In 1980, M D Dittia, a police officer of the Delhi cadre, who headed the counter intelligence division at RAW, was gheraoed by lower and middle-level staff who accused him of harassing and humiliating them under the pretext of counter intelligence. They went on strike demanding, inter alia, the abolition of the counter intelligence division. The late N F Suntook, then the chief of RAW, rejected their demands, had the ring-leaders of the strike dismissed under Article 311 (2), got those who instigated the gherao arrested and prosecuted and persuaded Indira Gandhi to have legislation enacted banning strikes in RAW.
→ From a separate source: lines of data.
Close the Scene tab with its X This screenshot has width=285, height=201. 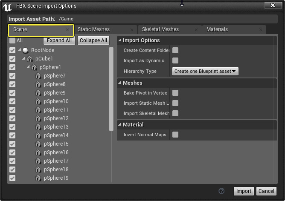[67, 30]
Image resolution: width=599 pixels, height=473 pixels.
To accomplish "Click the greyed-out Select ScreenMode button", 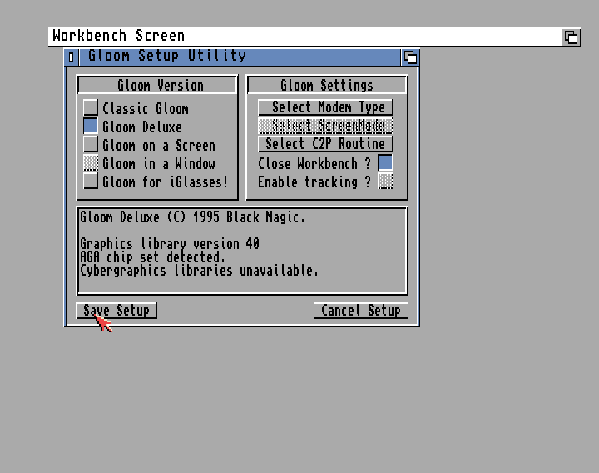I will click(x=325, y=126).
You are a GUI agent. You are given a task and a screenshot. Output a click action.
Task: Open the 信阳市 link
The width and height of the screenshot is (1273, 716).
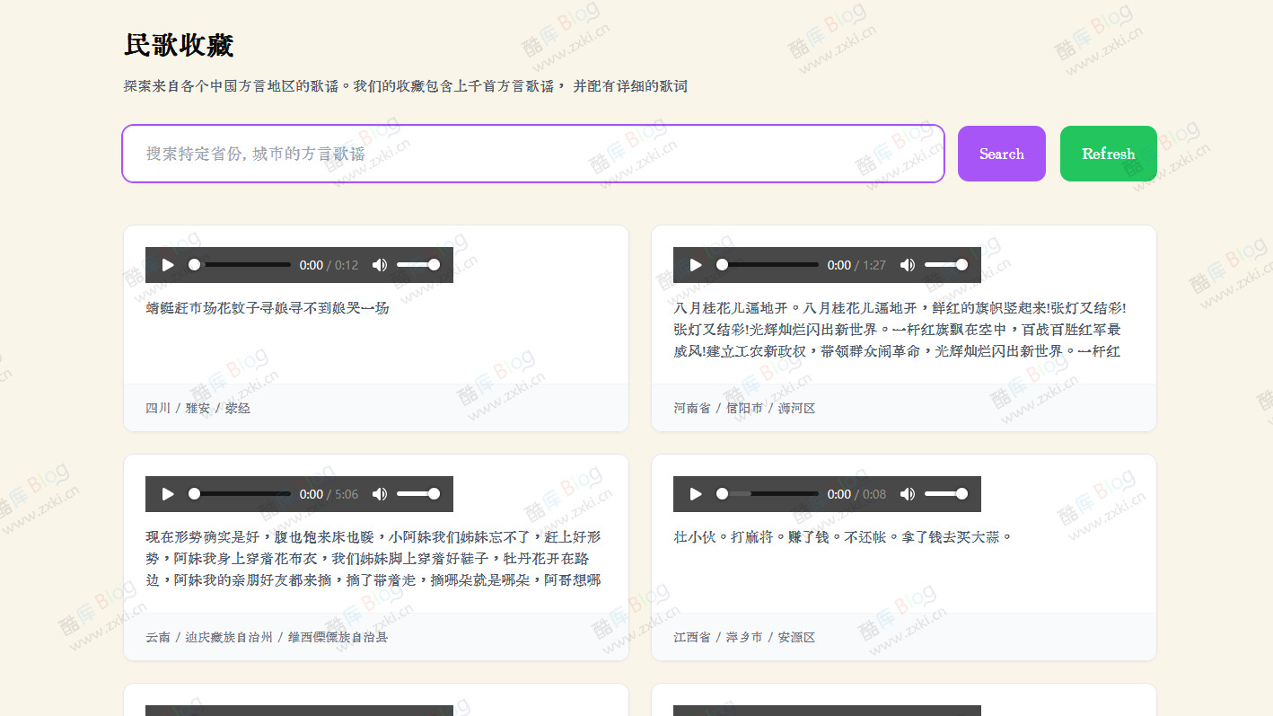[x=744, y=407]
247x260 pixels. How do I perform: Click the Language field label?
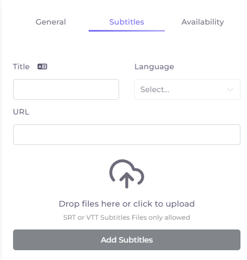point(154,67)
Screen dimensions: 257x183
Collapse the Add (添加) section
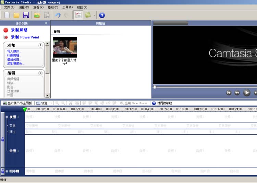[40, 45]
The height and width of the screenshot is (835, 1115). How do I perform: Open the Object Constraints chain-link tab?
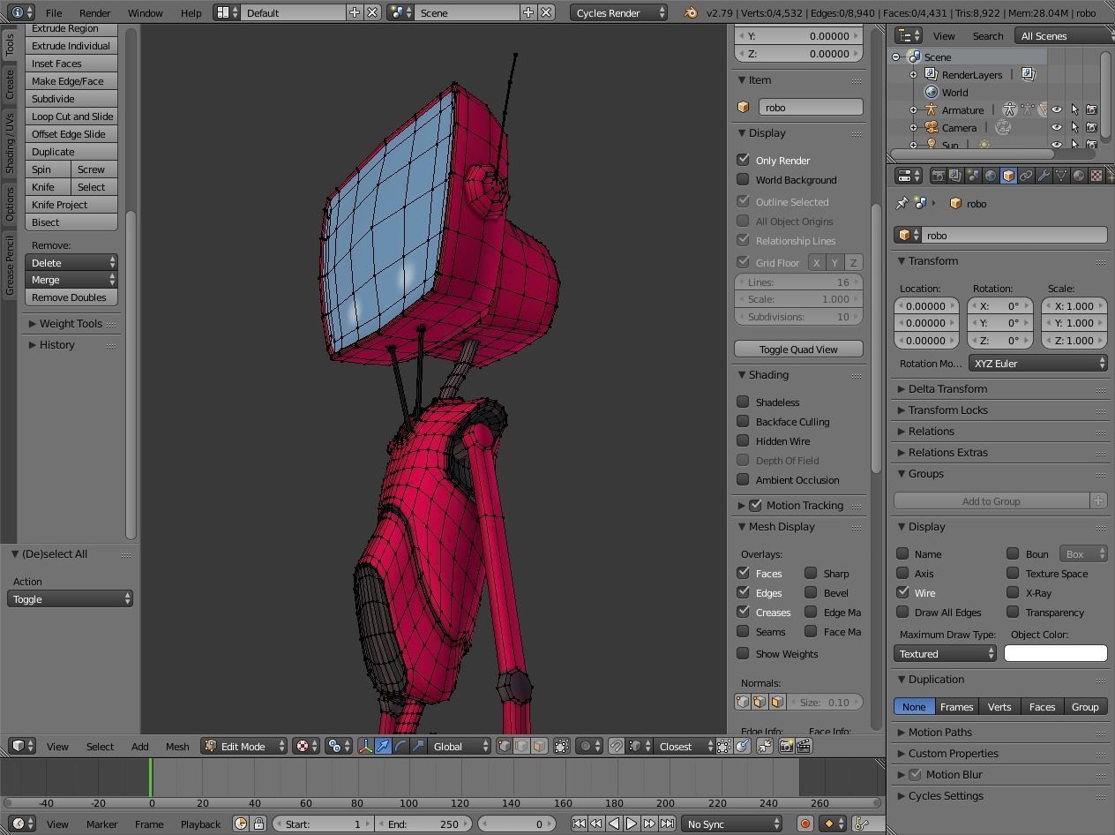(x=1026, y=175)

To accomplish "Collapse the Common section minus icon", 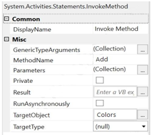I will [7, 19].
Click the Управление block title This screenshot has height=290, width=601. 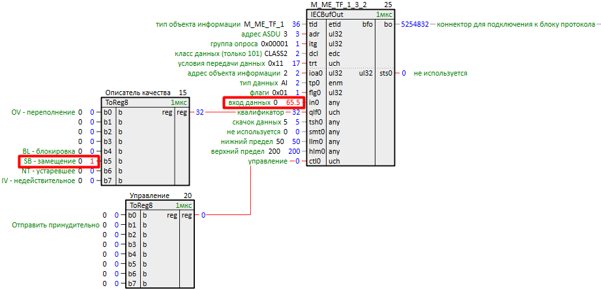(149, 196)
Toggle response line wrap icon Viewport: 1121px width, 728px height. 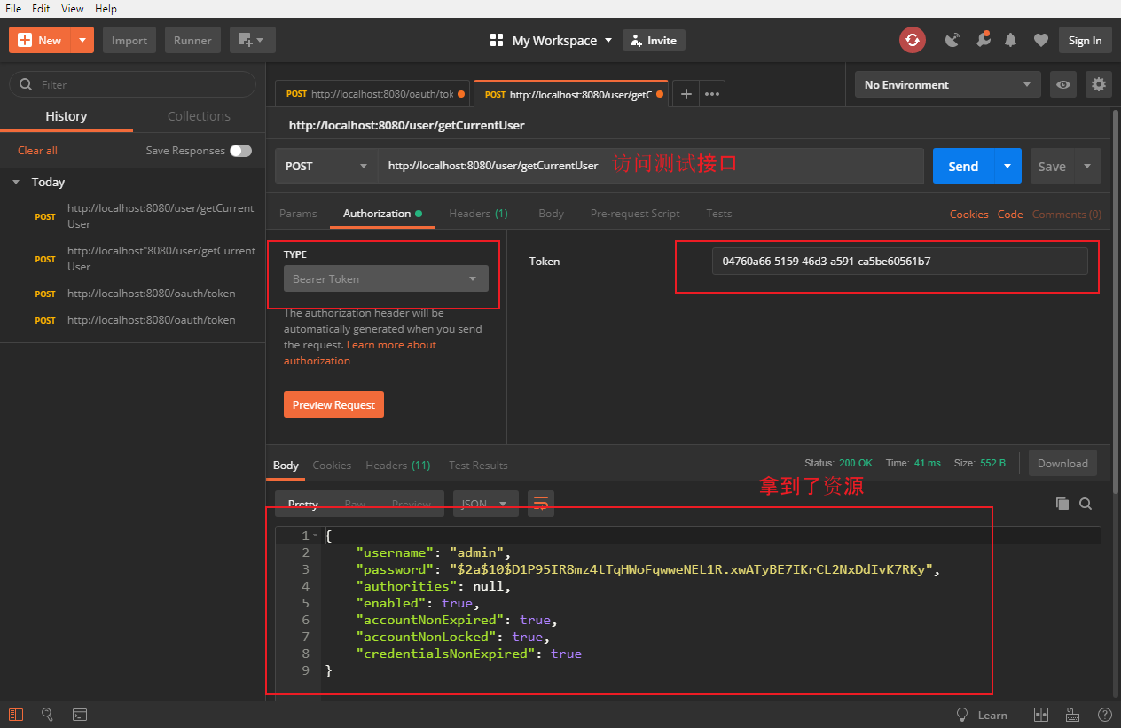(540, 504)
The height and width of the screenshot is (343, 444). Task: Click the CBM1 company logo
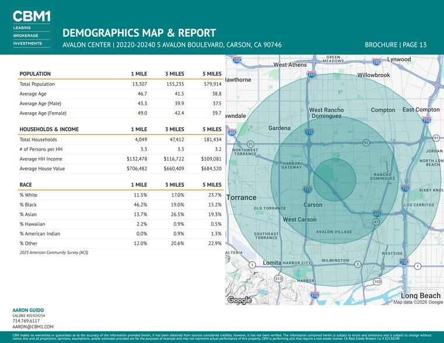pos(31,16)
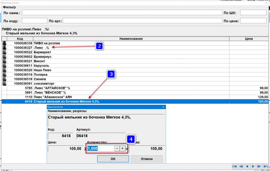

No counter intelligence division can be effective without the cooperation of the colleagues and friends of a suspect mole, who have to alert the division if they notice anything suspicious. Many officers find this distasteful and avoid communicating their suspicions to the counter intelligence division due to an impression that 'gentlemen do not rat on their colleagues and friends.'

During the first Clinton administration, Aldrich Ames, a well-placed mole of Soviet and Russian intelligence, was detected by the CIA. He was responsible for the deaths of many CIA moles in Moscow, whose identities he had revealed to the Soviet and Russian intelligence services. During the investigation, it was discovered that he was an alcoholic, that he and his wife were given to expensive living, that he was always in heavy debt and that he was in the habit of visiting the Russian embassy in Washington DC, without the knowledge of his superiors.

A Congressional enquiry found that over a dozen colleagues of his were aware of all these, but refrained from alerting the CIA director or the head of its counter intelligence division about it. They thought that would amount to carrying tales about a colleague and friend, which, in their view, was just not done.

Such an attitude has to change if counter intelligence has to be effective and penetration by foreign agencies has to be prevented.

While collecting intelligence about foreign adversaries and terrorists is a highly exciting and glamorous job, which immediately attracts the attention and commendation of organisational and political superiors, collecting intelligence about one's own colleagues and friends can be a terribly boring and to many, distasteful and thankless job, which does not bring the officer to the good notice of his or her superiors. Foreign intelligence agencies take advantage of this mindset in their efforts at successful penetration.